··· Listed records ···

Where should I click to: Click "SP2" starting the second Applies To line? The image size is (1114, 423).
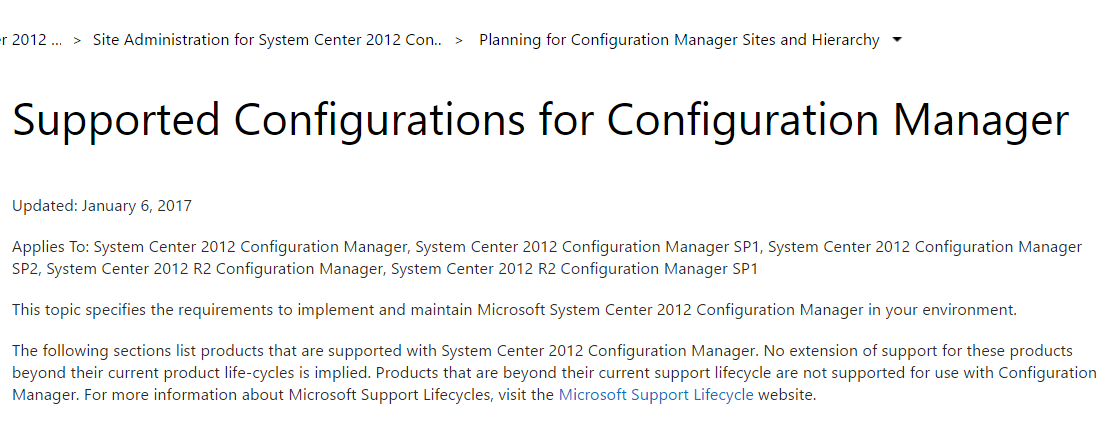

···
··· Listed records ···

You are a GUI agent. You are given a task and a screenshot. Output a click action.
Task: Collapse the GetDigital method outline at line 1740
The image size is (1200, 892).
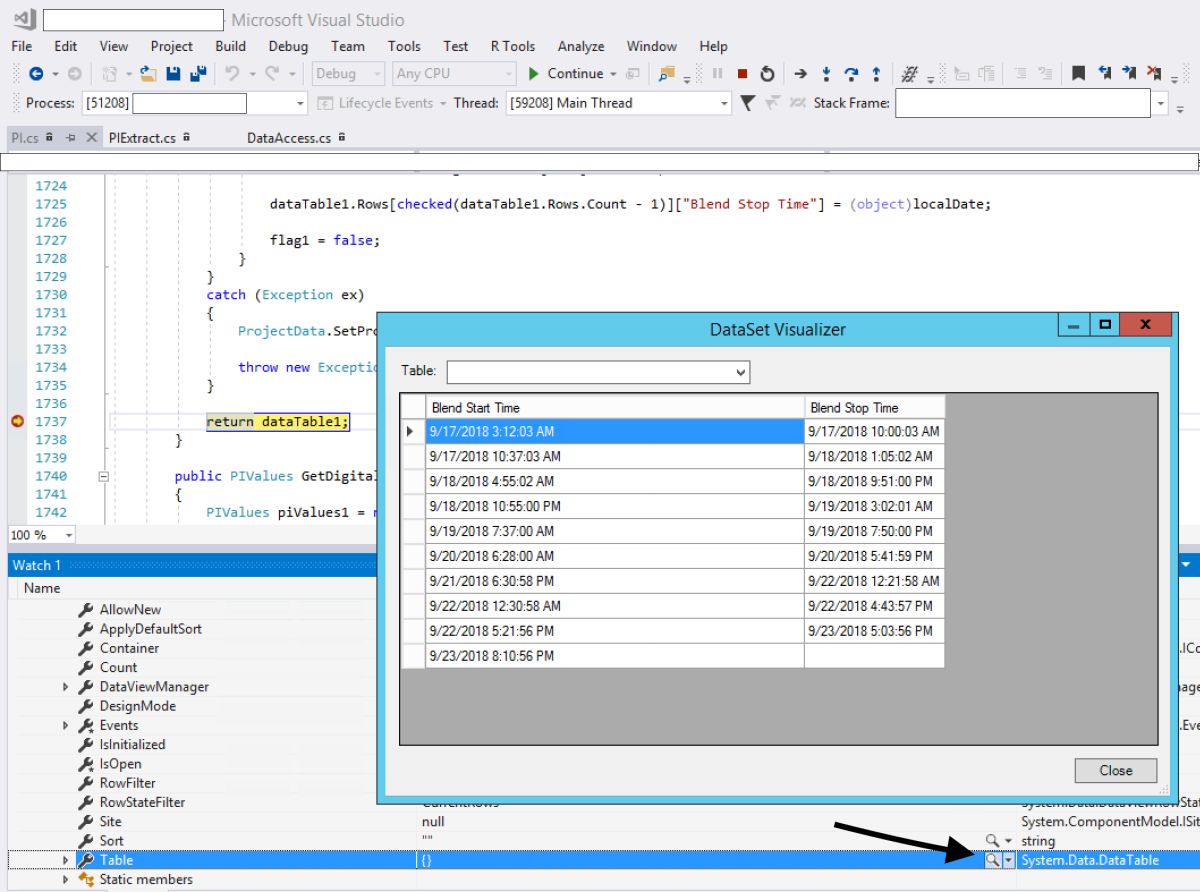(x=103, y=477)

···

▶ **Work request**: Looking at the entries, how many lines contain the string "click"? The answer is that number alone.

▶ **Result of this task**: 2